* [Given task]
Replace "header" with "heading" in everything from the line containing "Select the column B header" down to the line containing "(x=348, y=15)", and return only those lines, otherwise unchanged and without the pictures.

* [Data to process]
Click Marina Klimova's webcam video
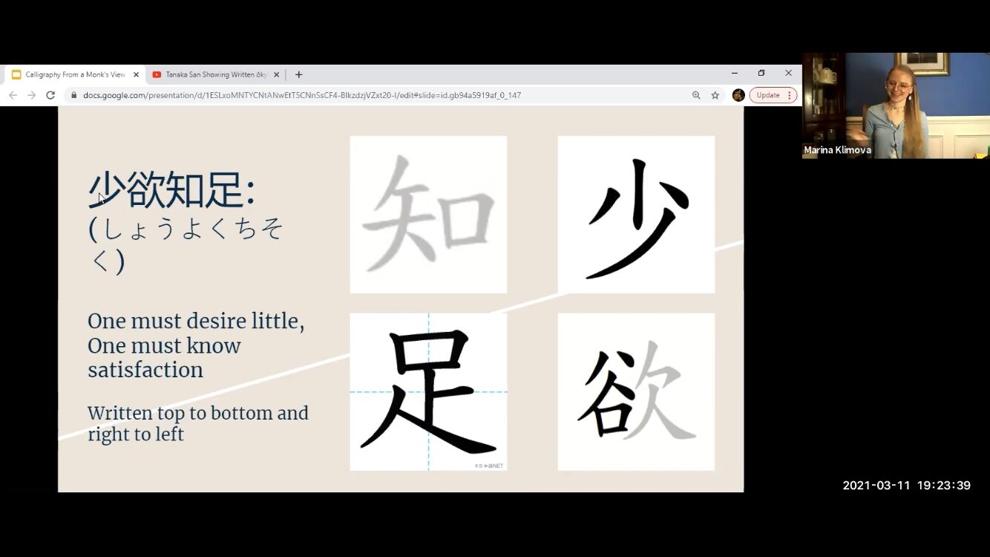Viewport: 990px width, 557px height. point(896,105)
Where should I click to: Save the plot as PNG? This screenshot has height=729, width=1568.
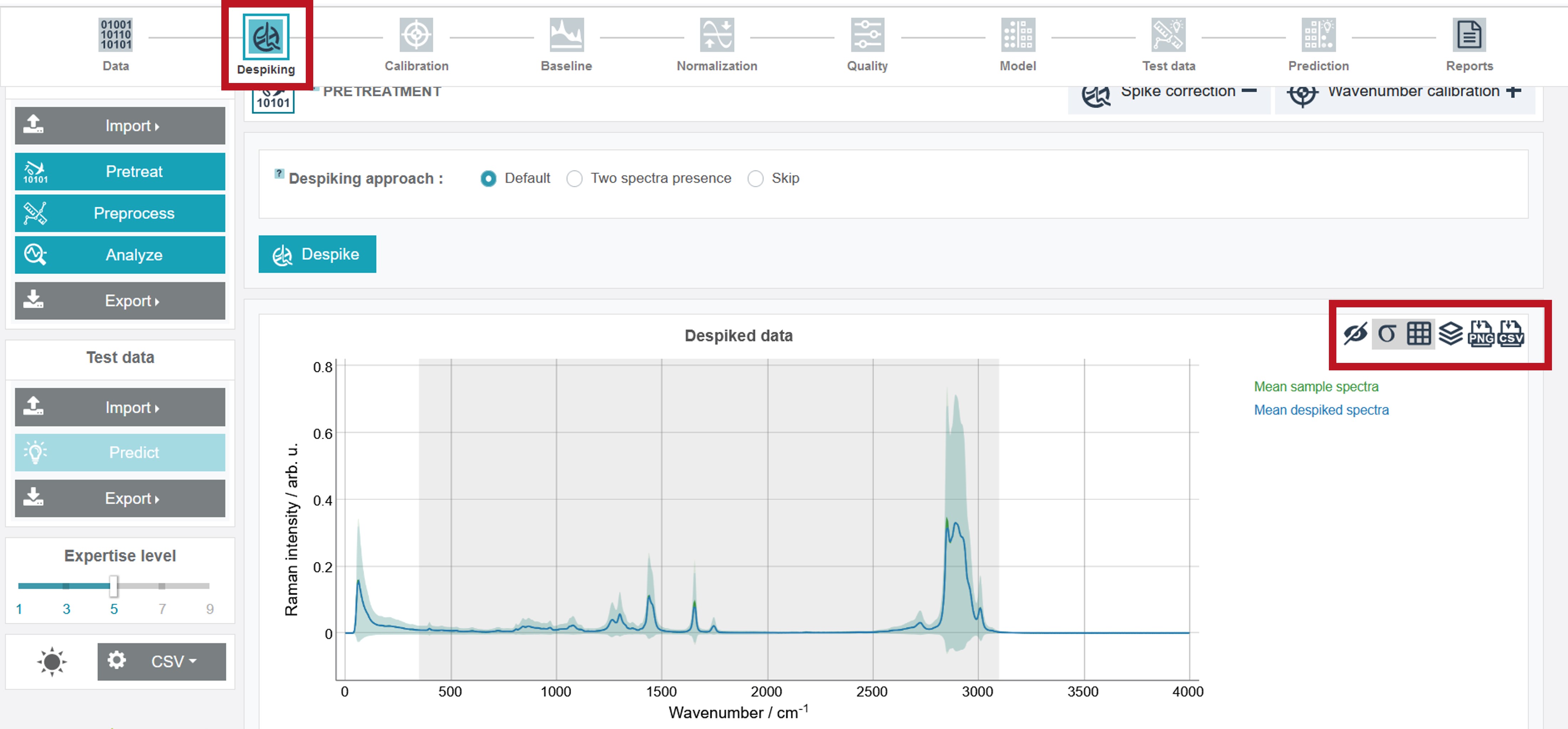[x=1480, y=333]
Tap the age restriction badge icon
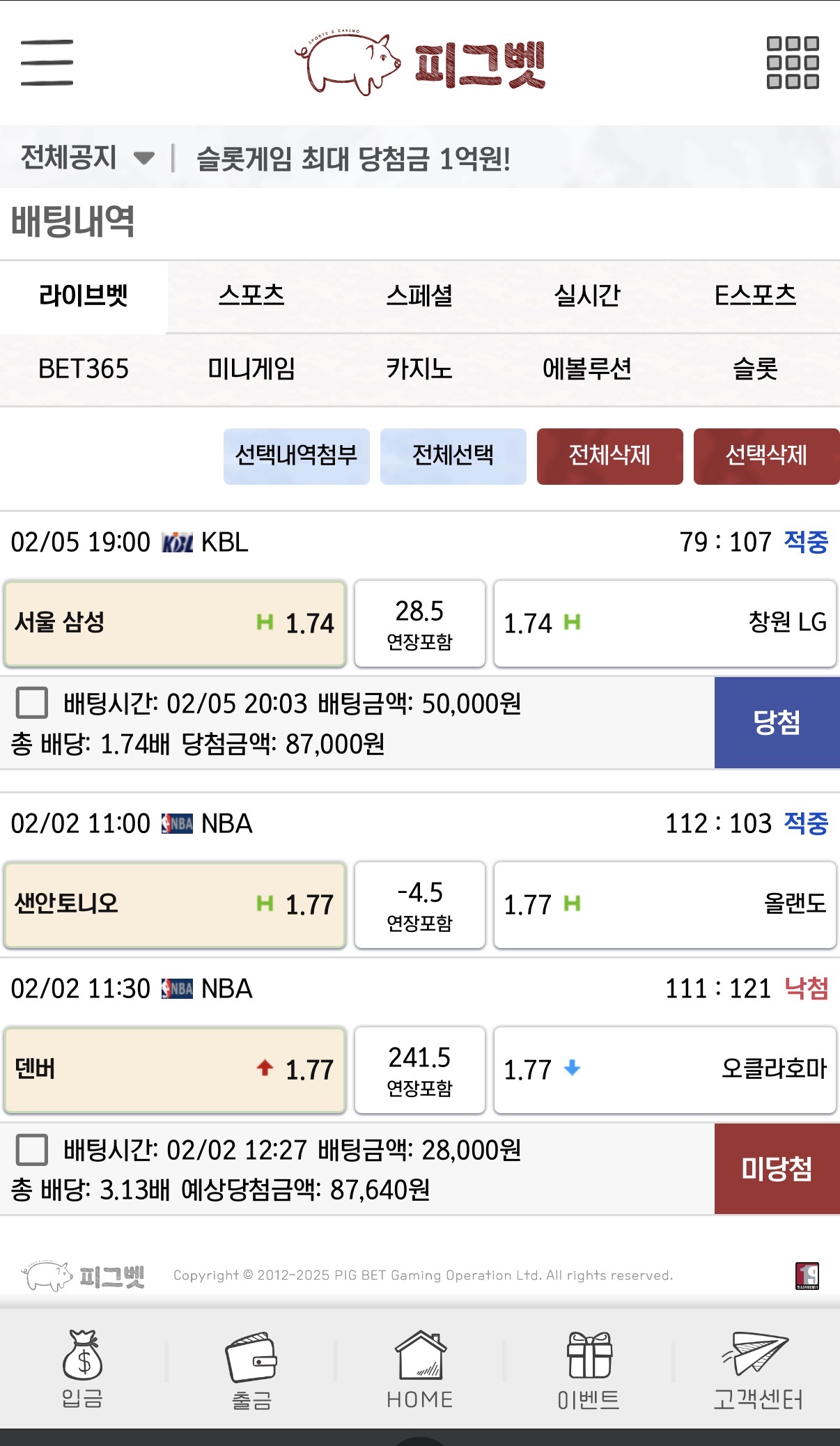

==

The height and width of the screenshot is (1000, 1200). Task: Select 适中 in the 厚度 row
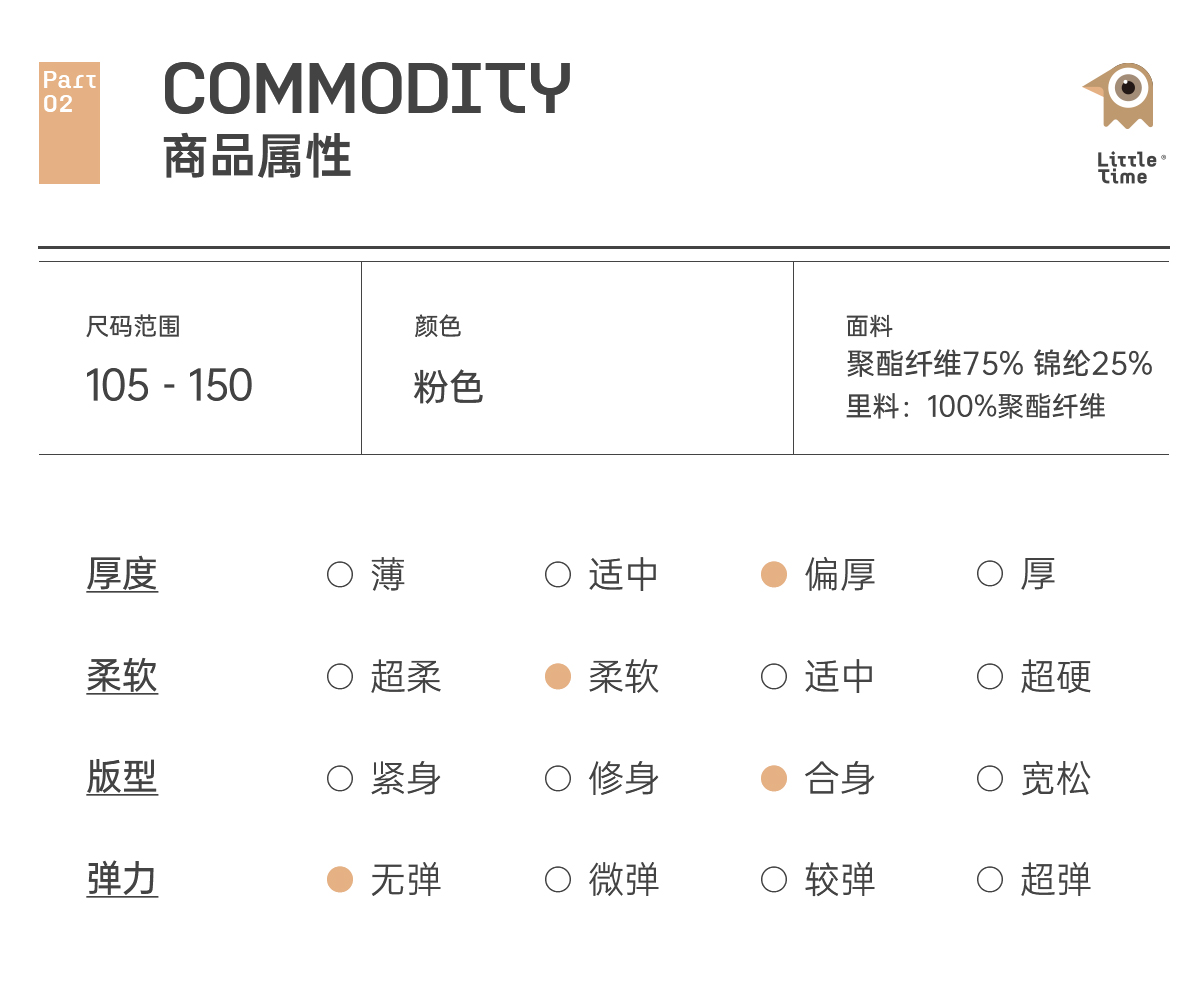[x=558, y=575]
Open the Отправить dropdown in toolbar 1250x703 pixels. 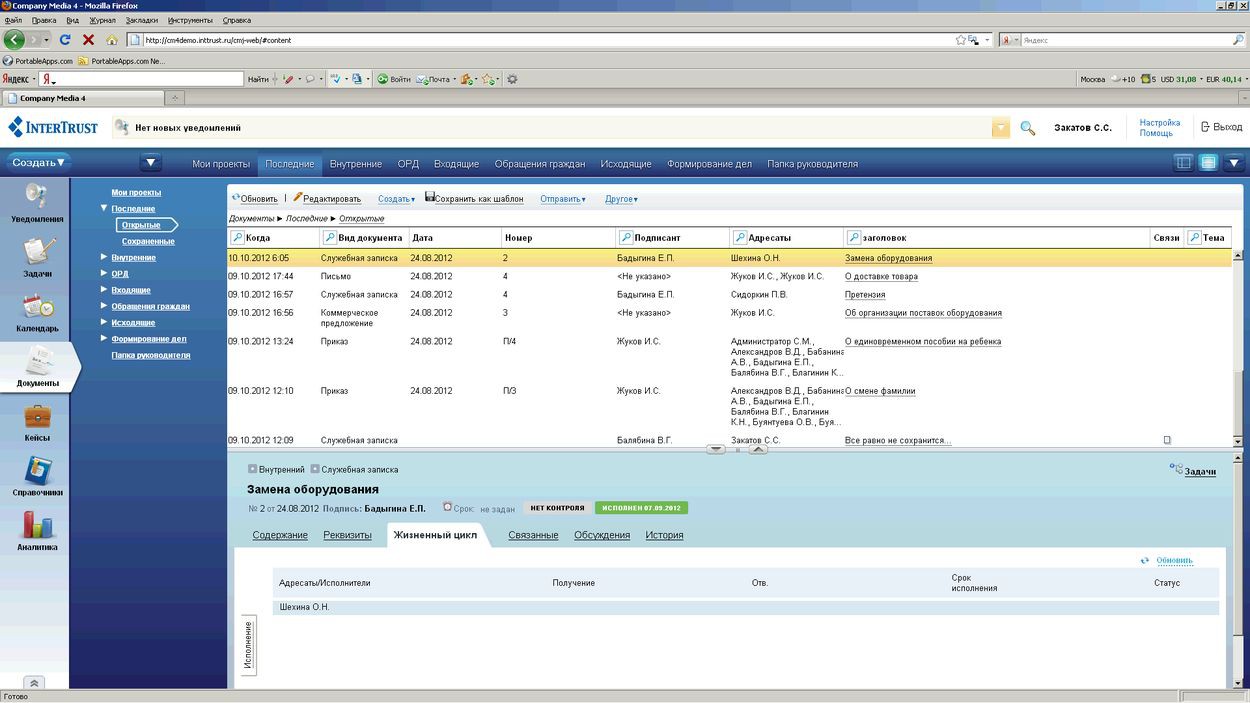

...

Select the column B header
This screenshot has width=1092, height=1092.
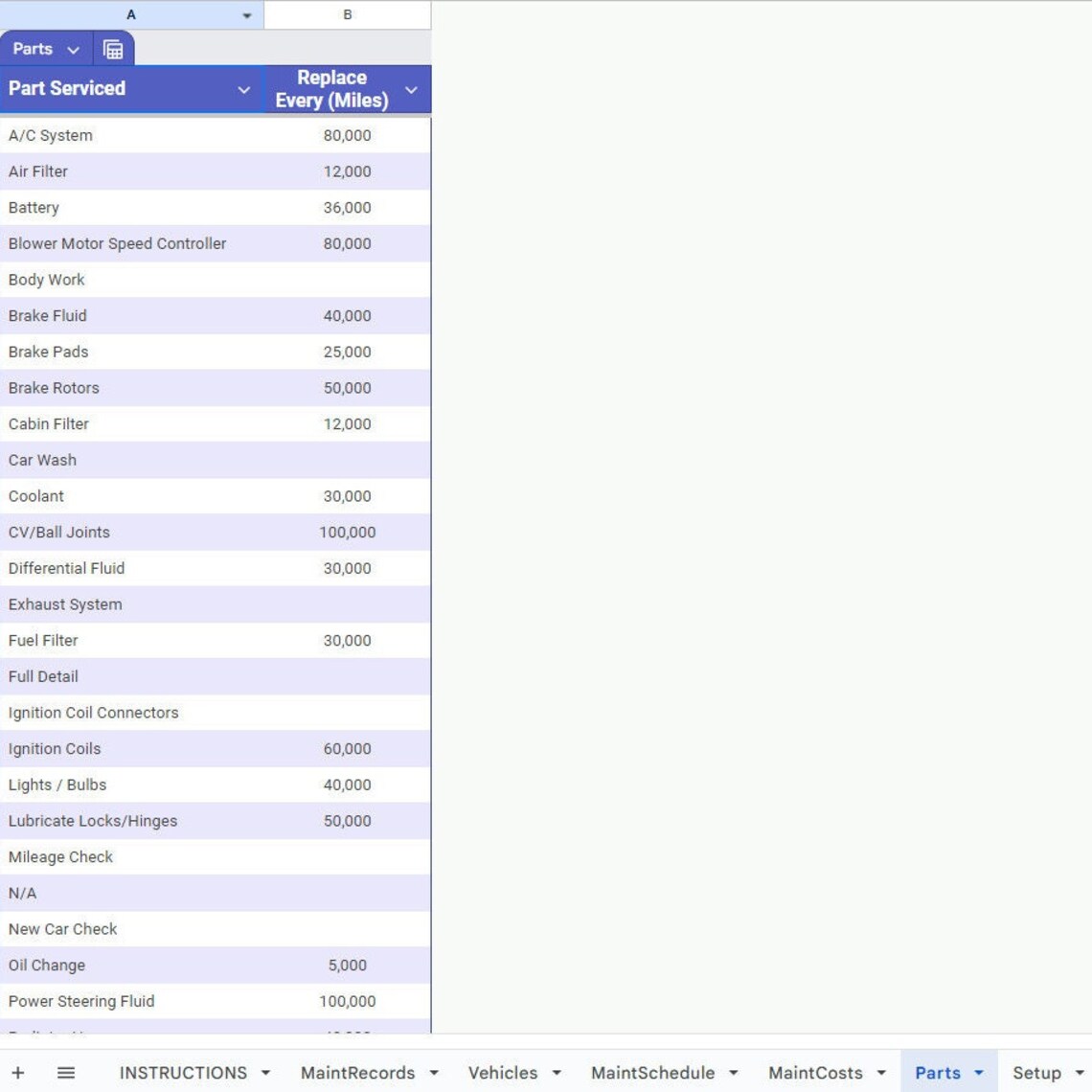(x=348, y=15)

* [Answer to this exercise]
Select the column B heading
This screenshot has width=1092, height=1092.
(x=348, y=15)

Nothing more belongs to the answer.